If You Don't Have Time To Properly Wash Your Brushes

I don't want to be deterred from painting by thinking about how much time it takes to clean my brushes, and I want to make sure I am able to take advantage of short windows of time where I can paint. When I don't have time for a thorough cleaning at the end of a session, I follow these steps to buy some time:

  • Leave as much paint as possible on the tips of my brush AND/OR
  • Dip the brush in a slow-drying oil
  • Wrap them tightly in plastic cling wrap
  • Pop them in the freezer

While this isn't a perfect solution and it's possible the freezing process somehow causes small amounts of damage to my brushes (though I have no evidence that it does) the drying of the paint is slowed enough that I can leave them for several days before washing them or simply continuing to use them. The idea is that 1) thicker paint takes longer to dry than thin paint if I were to wipe the brushes, 2) slow drying oil can slow the drying process, 3) plastic wrap retains moisture and helps block oxygen from reaching the paint and causing the chemical "drying" process oil goes through, and 4) freezing the brushes both retains moisture and slows chemical drying.

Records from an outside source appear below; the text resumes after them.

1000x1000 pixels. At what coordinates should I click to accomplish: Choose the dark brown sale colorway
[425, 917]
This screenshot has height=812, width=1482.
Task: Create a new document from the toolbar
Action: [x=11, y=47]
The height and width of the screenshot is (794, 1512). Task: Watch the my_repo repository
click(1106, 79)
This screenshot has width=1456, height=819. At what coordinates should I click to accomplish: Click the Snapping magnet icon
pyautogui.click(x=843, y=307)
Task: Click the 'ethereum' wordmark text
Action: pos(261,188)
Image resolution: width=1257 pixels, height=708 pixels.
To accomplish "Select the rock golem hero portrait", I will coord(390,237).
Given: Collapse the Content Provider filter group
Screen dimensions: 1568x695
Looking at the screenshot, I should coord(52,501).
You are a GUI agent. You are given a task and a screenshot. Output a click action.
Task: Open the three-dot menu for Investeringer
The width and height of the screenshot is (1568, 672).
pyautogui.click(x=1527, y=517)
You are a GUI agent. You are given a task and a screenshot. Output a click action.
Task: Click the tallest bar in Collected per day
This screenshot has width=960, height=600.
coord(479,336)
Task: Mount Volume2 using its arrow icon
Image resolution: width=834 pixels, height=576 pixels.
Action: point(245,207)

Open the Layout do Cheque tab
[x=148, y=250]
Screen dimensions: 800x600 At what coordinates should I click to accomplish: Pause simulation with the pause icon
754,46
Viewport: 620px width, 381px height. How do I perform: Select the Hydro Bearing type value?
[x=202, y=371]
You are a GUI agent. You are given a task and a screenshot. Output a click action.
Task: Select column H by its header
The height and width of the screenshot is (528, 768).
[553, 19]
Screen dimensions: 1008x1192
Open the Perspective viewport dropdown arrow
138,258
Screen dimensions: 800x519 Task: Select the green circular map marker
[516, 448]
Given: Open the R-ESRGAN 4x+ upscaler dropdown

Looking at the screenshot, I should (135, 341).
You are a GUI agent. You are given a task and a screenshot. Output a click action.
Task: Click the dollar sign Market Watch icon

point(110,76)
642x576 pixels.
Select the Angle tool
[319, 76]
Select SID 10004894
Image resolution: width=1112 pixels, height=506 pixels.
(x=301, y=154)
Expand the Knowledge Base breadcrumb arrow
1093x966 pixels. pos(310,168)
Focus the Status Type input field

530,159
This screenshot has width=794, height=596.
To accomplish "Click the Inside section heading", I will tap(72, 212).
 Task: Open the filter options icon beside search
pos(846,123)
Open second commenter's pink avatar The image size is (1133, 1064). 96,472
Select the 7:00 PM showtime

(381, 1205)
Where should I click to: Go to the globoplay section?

In this situation the paint would eventually dry, but I have forgotten brushes, gone on vacation, and had minimal amounts of paint dried to the hairs of my brushes. If I hadn't frozen them, surely the brushes would be trash! Keep in mind if you do this between numerous painting sessions, that paint is curing in between freezing times, so you should try to clean them before long. Also, if you use a drying medium like an Alkyd the paint may still dry in the freezer in a day or two, so use caution.

Solvents

turpentine
oms
Gamsol

Many artists use solvents to clean their brushes, and this is a logical first choice. Solvents break down the bonds between little paint molecules which helps to rinse away paint easily. However, solvents can be harsh on brush hairs, causing drying and breakage, and possibly breaking down glue if it reaches the ferrule. Think about brushes as if you were caring for the hair on your head, and how your hair feels after being in a chlorine pool, and this will make sense. I've found this to be true of all solvents including turpentine, OMS, Gamsol, Turpenoid, and Turpenoid Natural.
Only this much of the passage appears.